— Information supplied —

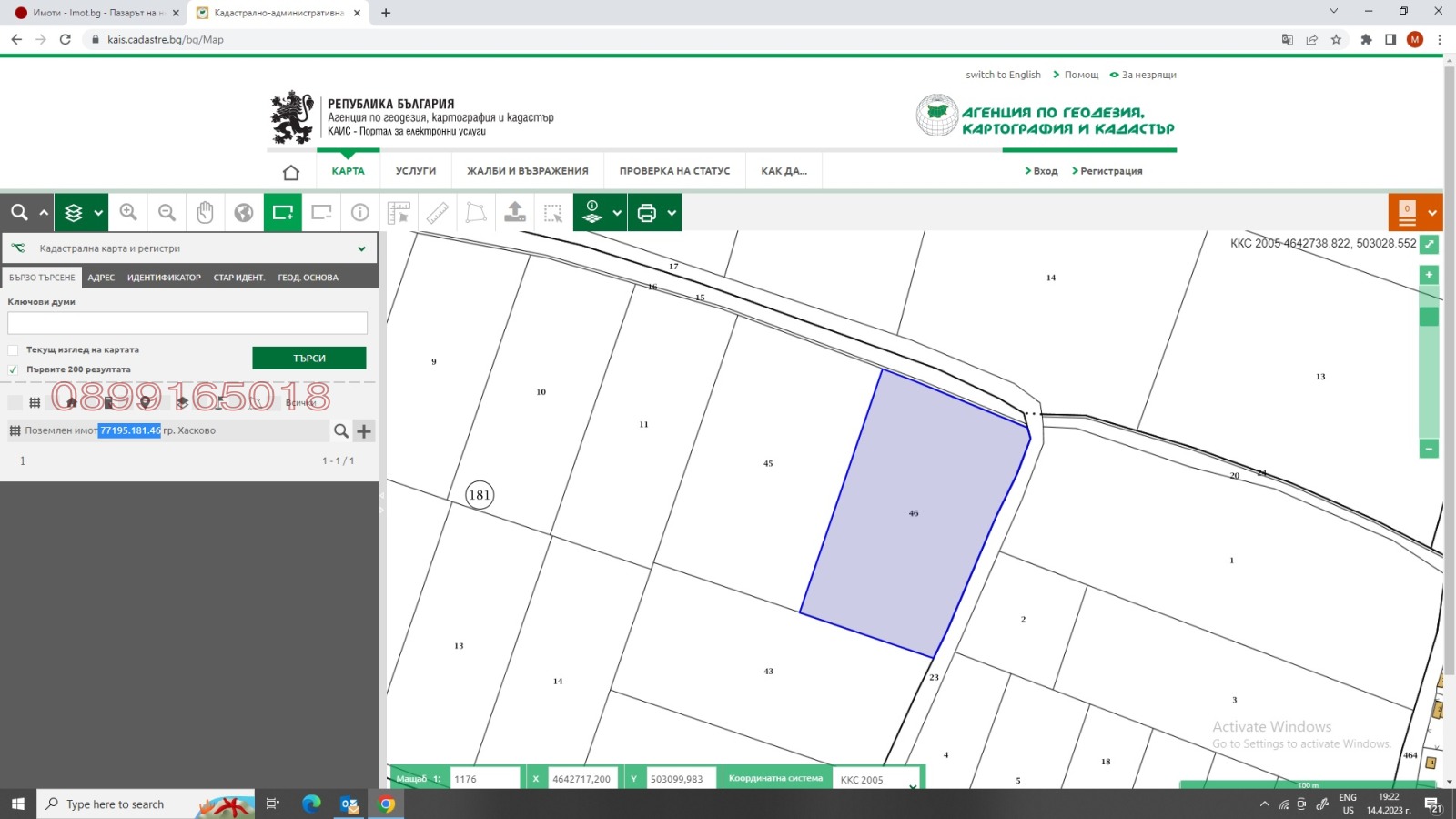
Task: Toggle the fullscreen map expand button
Action: [x=1429, y=244]
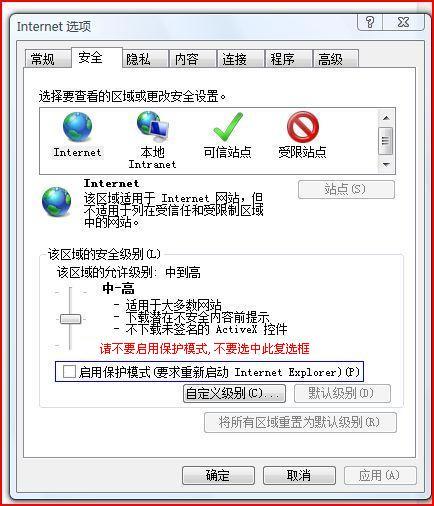This screenshot has height=506, width=434.
Task: Click the 取消 button
Action: (x=299, y=475)
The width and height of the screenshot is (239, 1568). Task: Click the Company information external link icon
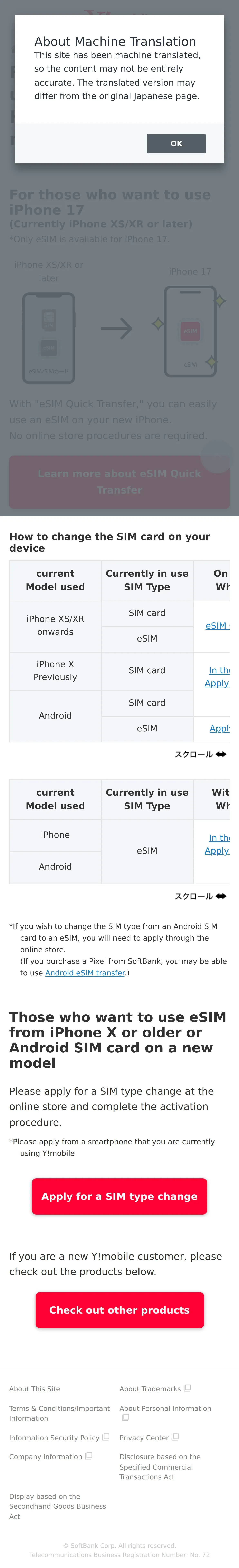(x=89, y=1456)
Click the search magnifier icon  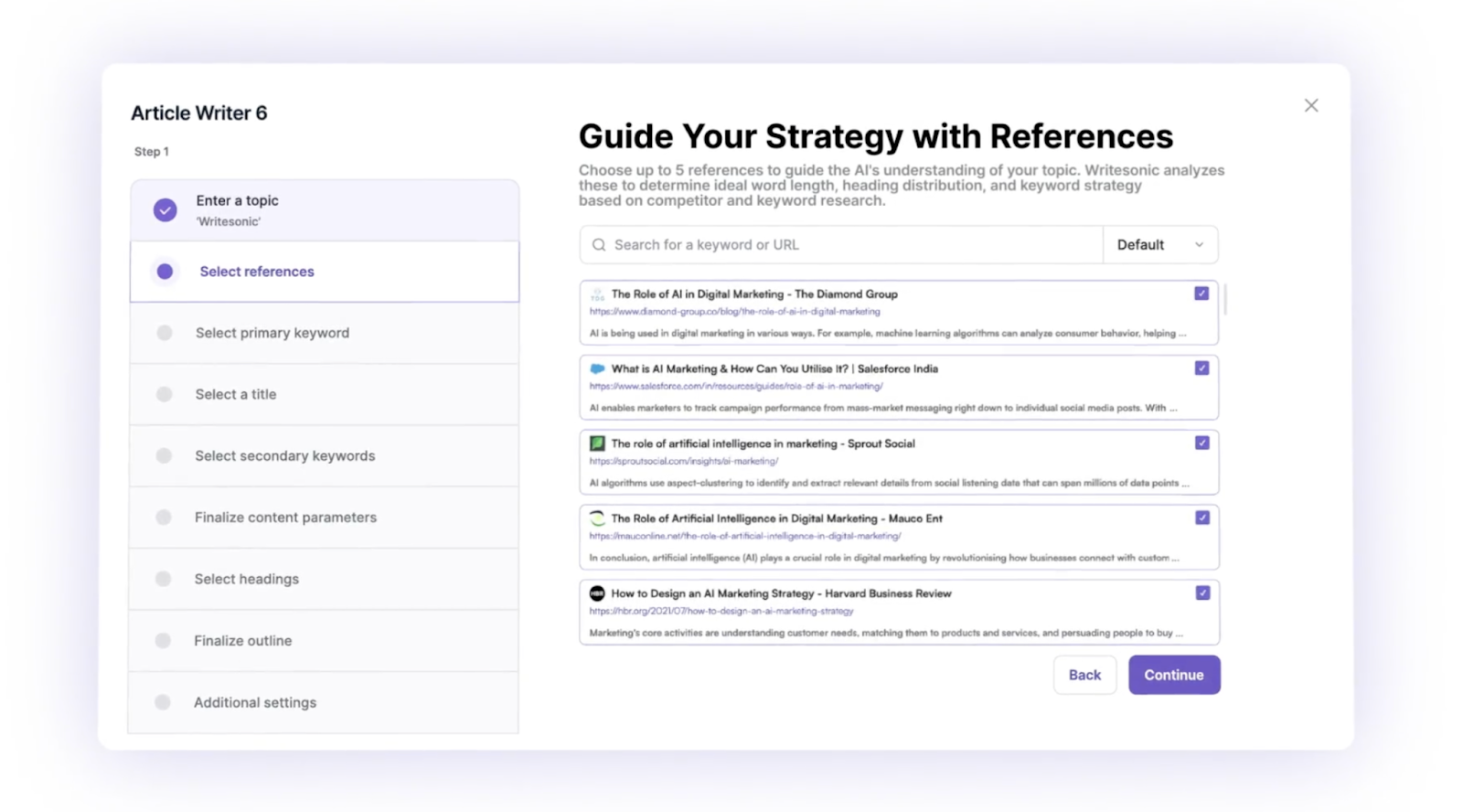pyautogui.click(x=599, y=245)
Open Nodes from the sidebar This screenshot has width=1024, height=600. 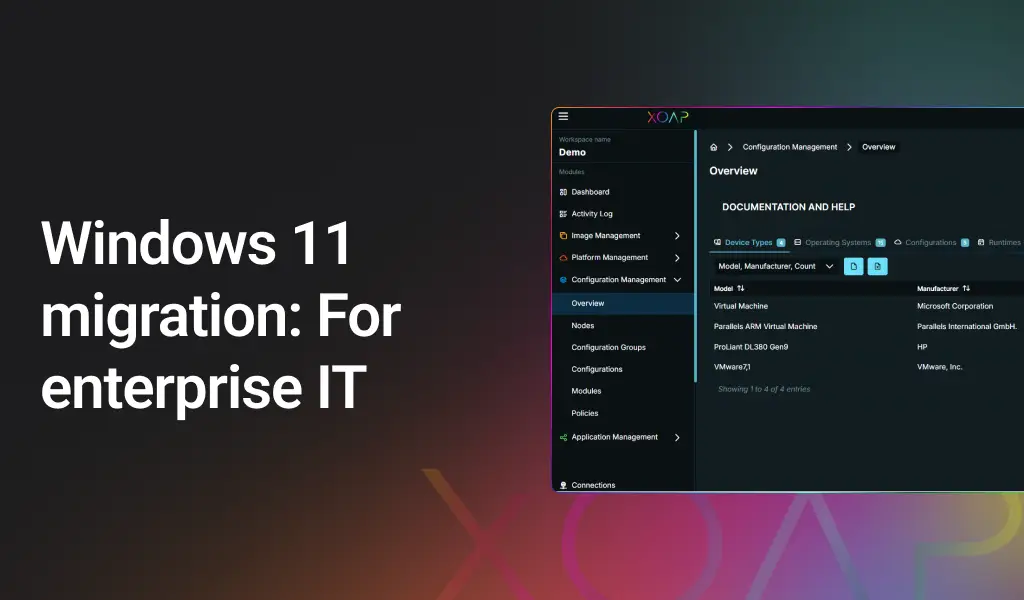[582, 325]
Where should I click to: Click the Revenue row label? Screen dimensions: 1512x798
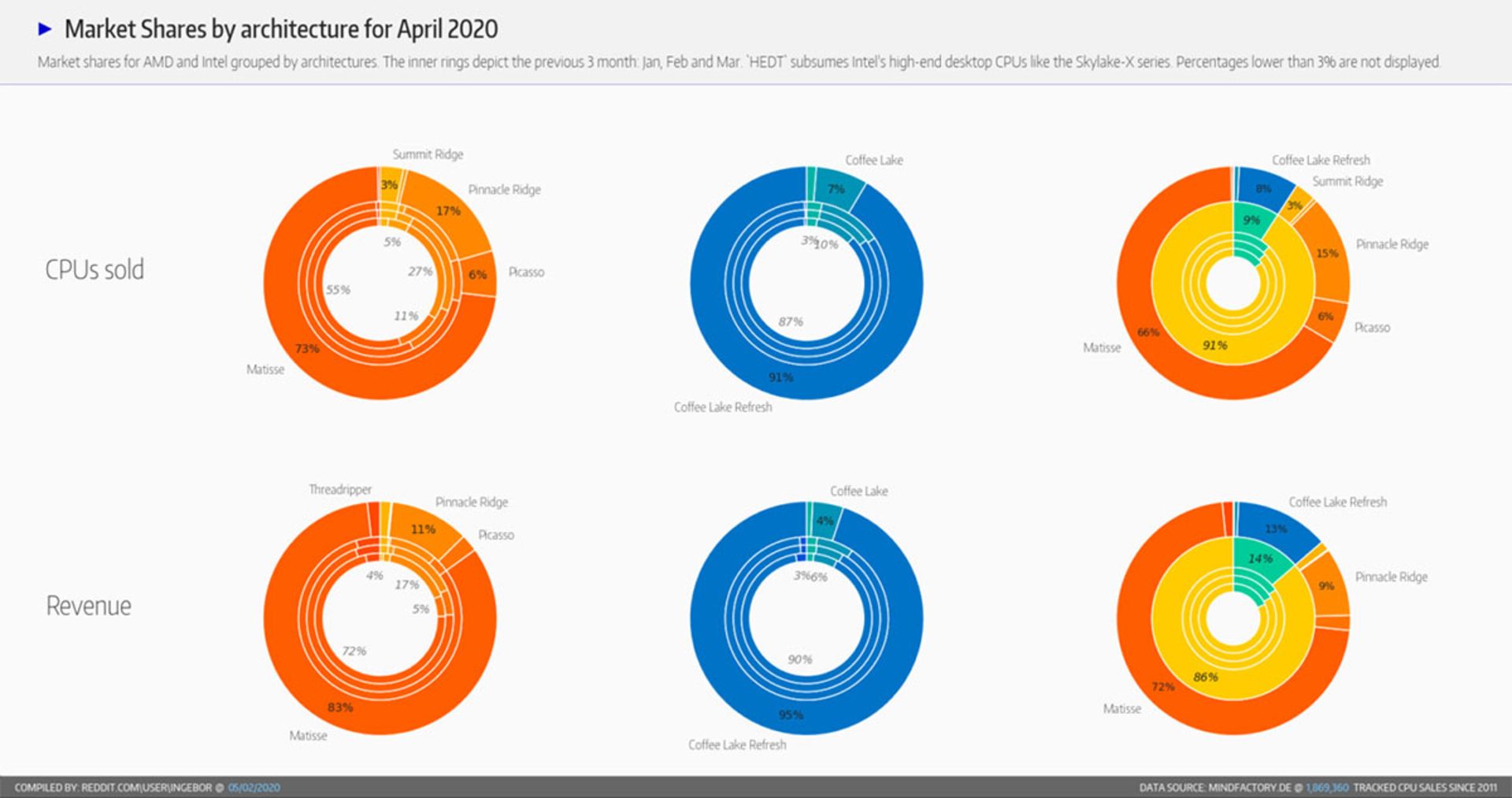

— Written request —
Count the lines in the items above that contain the word "Task", and reply with the number alone.

— Expected answer —
3